-- MATERIAL FOR THE TASK --
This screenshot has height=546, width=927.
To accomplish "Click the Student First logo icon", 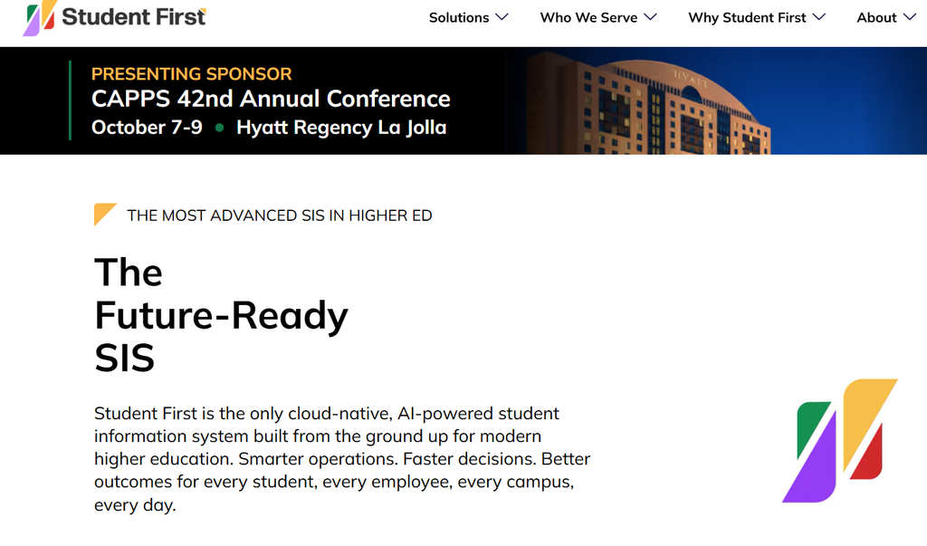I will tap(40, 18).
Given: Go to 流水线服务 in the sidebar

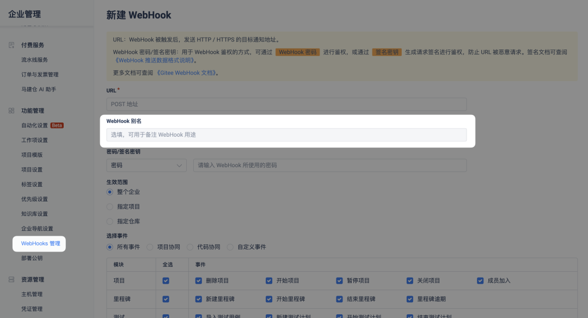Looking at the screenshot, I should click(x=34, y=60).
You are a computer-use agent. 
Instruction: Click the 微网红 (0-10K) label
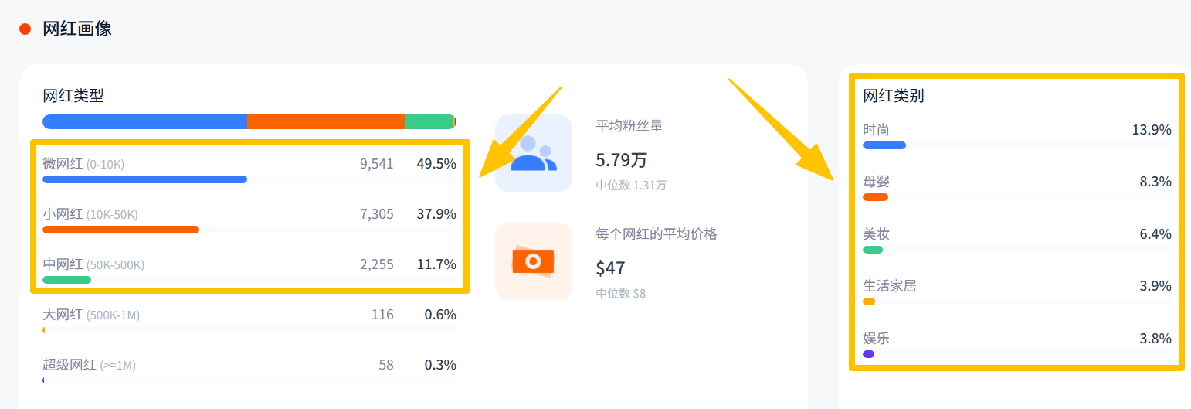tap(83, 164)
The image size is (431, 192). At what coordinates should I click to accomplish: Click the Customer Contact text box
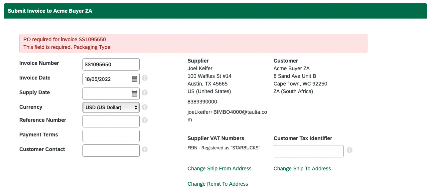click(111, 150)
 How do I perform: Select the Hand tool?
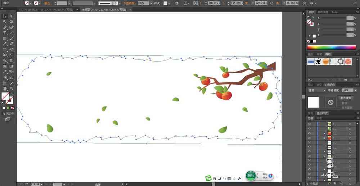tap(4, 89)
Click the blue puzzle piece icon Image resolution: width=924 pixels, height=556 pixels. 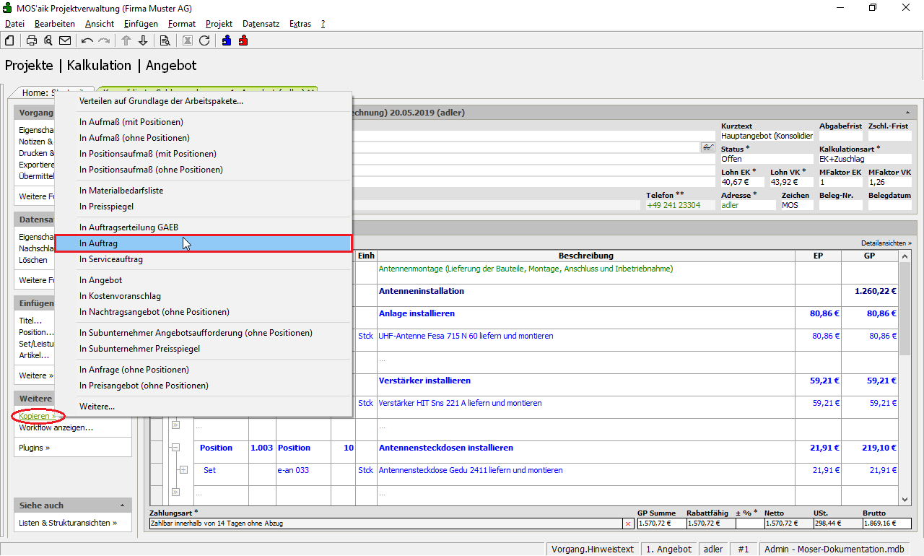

-- ACTIVITY --
Retype, word for word, the line containing "The image size" and each line after it through the end of the data, leaving any picture out.

-- TASK OUTPUT --
The image size is (431, 192). At what coordinates should I click to accomplish: Click the Customer Contact text box
click(111, 150)
 How do I perform: Select the Hand tool?
tap(4, 89)
Click the blue puzzle piece icon Image resolution: width=924 pixels, height=556 pixels. 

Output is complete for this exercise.